* [PROVIDED RECORDS]
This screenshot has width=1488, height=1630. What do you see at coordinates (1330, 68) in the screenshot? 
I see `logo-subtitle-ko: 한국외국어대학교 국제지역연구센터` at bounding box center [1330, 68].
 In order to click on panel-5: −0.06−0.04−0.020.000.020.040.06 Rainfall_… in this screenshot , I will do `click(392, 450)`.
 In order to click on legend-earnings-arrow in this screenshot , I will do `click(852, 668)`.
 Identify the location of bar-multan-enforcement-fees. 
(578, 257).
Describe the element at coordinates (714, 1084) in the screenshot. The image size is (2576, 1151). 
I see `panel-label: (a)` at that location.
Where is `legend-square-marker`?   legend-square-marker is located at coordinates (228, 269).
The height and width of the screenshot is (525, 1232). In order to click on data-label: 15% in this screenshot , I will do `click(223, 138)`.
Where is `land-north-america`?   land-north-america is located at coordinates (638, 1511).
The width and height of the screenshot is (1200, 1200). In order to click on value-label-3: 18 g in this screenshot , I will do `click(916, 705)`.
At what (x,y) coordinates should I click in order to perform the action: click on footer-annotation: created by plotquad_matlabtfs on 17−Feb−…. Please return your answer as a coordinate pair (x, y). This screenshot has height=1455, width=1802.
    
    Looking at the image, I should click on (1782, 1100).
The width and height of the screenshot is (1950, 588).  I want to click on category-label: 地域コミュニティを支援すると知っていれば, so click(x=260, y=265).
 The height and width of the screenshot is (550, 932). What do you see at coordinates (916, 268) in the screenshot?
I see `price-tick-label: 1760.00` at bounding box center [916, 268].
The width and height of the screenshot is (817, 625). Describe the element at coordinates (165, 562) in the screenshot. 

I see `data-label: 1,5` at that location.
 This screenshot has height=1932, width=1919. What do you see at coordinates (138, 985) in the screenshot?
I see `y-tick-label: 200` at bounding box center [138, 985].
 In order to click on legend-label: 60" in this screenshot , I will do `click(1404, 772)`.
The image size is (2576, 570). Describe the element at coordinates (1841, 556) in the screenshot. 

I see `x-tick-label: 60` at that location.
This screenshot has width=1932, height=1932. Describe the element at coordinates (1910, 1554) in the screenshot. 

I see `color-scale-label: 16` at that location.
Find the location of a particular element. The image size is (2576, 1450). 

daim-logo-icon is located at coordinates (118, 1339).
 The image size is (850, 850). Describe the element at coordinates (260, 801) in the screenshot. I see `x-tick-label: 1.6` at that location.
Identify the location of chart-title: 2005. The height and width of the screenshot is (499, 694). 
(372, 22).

* [PROBLEM TO WORK ON] Copy out the data from the line with "coordinates (638, 1511)." up to and including the line with "The width and height of the screenshot is (1200, 1200).", unchanged.

* [ANSWER TO THIS PROBLEM]
Where is `land-north-america`?   land-north-america is located at coordinates (638, 1511).
The width and height of the screenshot is (1200, 1200). In order to click on value-label-3: 18 g in this screenshot , I will do `click(916, 705)`.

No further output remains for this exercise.